La Suisse et le Royaume-Uni ont conclu lundi les négociations pour un accord de libre-échange actualisé, suite à une rencontre à Berne entre le président de la Confédération Guy Parmelin et le ministre britannique de l’Économie et du Commerce Peter Kyle. Cette avancée constitue un tournant majeur pour les relations économiques bilatérales et marque une volonté commune de stabiliser les échanges commerciaux dans un contexte d’incertitude croissante.
Au-delà du simple statu quo
Le nouvel accord va nettement au-delà de la confirmation du statu quo et confère une base complète et moderne aux relations économiques bilatérales. Le texte consolide le commerce des marchandises et élargit le cadre juridique pour les services, les investissements ou encore le commerce numérique. Pour les investisseurs et les entreprises suisses, il s’agit d’une simplification majeure des échanges commerciaux avec un marché qui demeure stratégique malgré le Brexit.
Les chiffres parlent d’eux-mêmes. En 2025, la Suisse a exporté pour 8,4 milliards de francs de marchandises et importé pour 3,4 milliards depuis le Royaume-Uni, tandis que le volume du commerce de services était de 26,3 milliards de francs. Cet accord démontre que les services constituent réellement le cœur des relations économiques entre les deux pays, bien au-delà du simple échange de biens.

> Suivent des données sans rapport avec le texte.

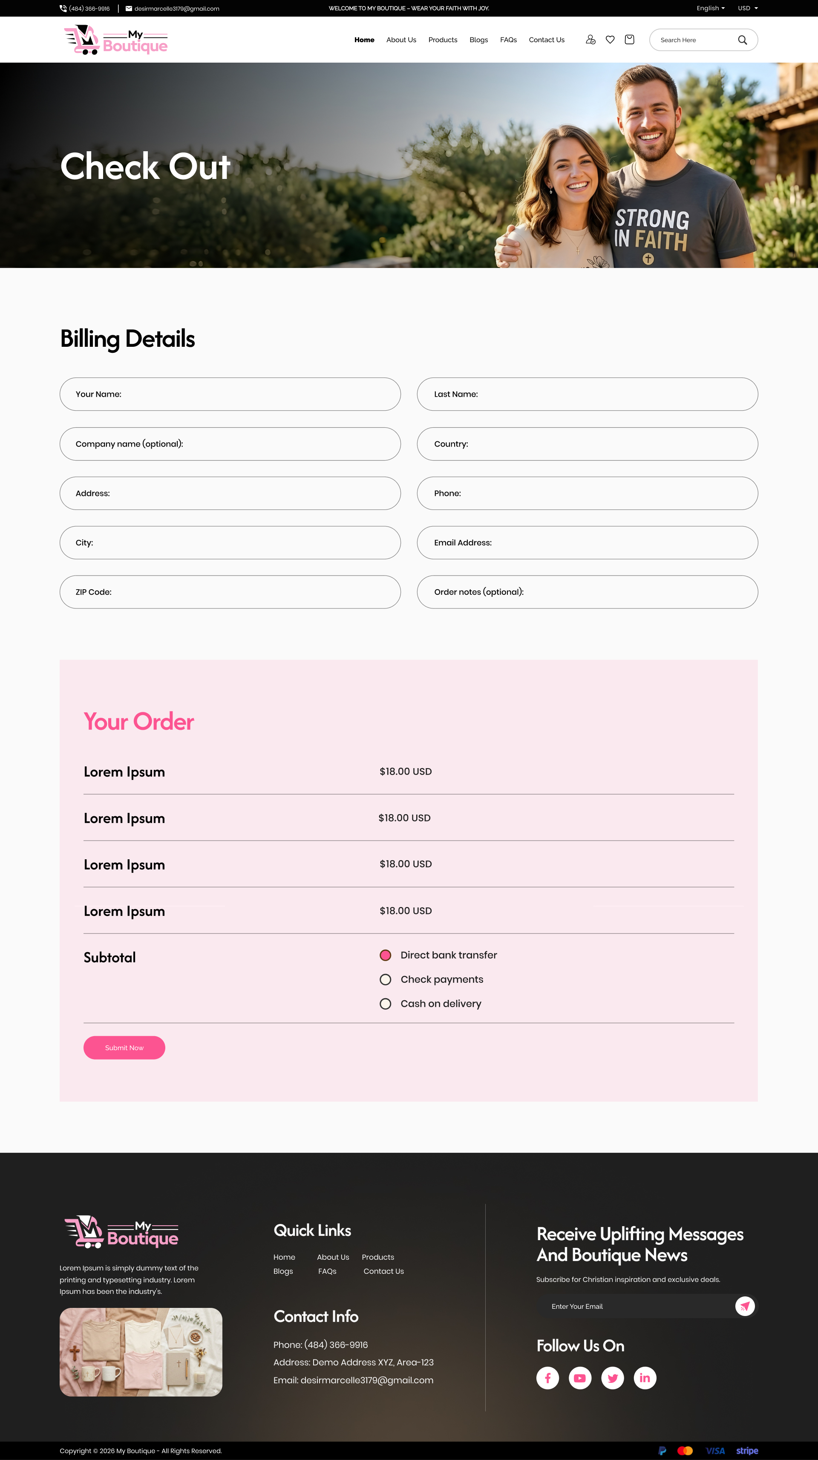Click the search magnifier icon
The width and height of the screenshot is (818, 1460).
[x=742, y=40]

Services financiers et réduction des frictions
Parmi les dispositions clés, le texte contient des dispositions relatives aux services financiers, aux télécommunications, aux marchés publics, à la propriété intellectuelle, au commerce et au développement durable ainsi qu’aux PME. Pour le secteur financier suisse en particulier, ces avancées ouvrent des portes jusqu’à présent fermées. L’accord permettra de réduire les obstacles administratifs et d’améliorer l’accès au marché, tandis qu’il devrait être plus facile pour les voyageurs d’affaires et les professionnels qualifiés d’exercer leurs activités au-delà des frontières.

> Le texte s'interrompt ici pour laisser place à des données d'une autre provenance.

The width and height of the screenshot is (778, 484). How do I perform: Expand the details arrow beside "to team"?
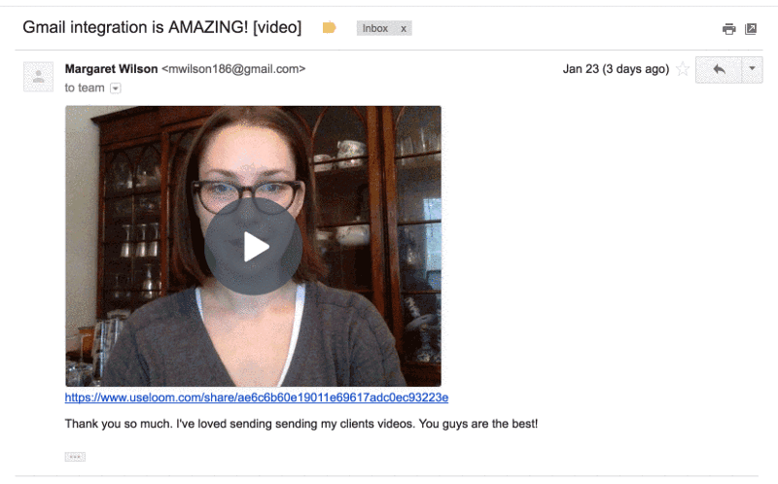pyautogui.click(x=115, y=88)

L’accord prévoit notamment la suppression des frais d’itinérance pour la téléphonie mobile. Bien que symbolique pour les consommateurs, cette mesure reflète l’ambition du texte: transformer concrètement les échanges bilatéraux et réduire les frictions administratives.
Un signal géopolitique fort
Selon Berne, l’aboutissement de ces négociations constitue un signal géopolitique dans un contexte de fragmentation croissante et d’incertitude commerciale, confirmant la volonté de deux importantes économies européennes hors UE de miser sur des marchés ouverts, des règles fiables et une coopération économique étroite. Dans une Europe fragmentée par les tensions commerciales et les mesures protectionnistes, cet accord illustre une approche inverse: le renforcement du libre-échange.

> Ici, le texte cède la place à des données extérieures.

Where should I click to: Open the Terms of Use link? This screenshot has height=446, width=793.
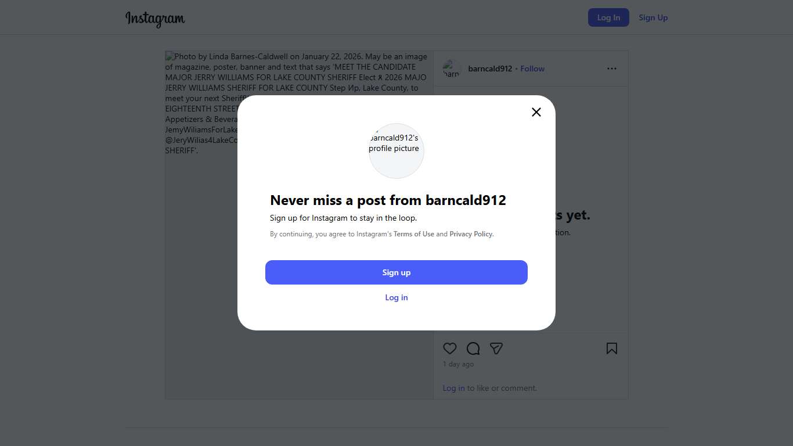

Les discussions avaient été entamées en 2023 pour actualiser les relations commerciales après le retrait du Royaume-Uni de l’Union européenne. Dans la foulée du Brexit, Berne et Londres avaient conclu un premier accord commercial, entré en vigueur en 2021, pour préserver autant que possible les droits et obligations réciproques. Ce nouvel accord représente donc bien plus qu’une simple amélioration technique: c’est l’approfondissement d’un partenariat stratégique resté fragile après le départ britannique de l’UE.
Quelles perspectives pour les investisseurs?
Les perspectives pour les investisseurs suisses sont encourageantes. Les entreprises des secteurs des services financiers et des sciences naturelles, notamment, devraient en bénéficier. Les portes du marché britannique, deuxième centre financier mondial, s’ouvrent davantage pour les acteurs suisses, tandis que les PME romandes actives dans le numérique et les services gagneront en compétitivité.
L’accord, lié à l’exécution du Brexit, sera signé cette année. La signature officielle interviendra avant la fin 2026, suivie des procédures d’approbation dans les deux pays. Bien que les étapes législatives nationales demeurent, le consensus politique semble acquis des deux côtés de la Manche.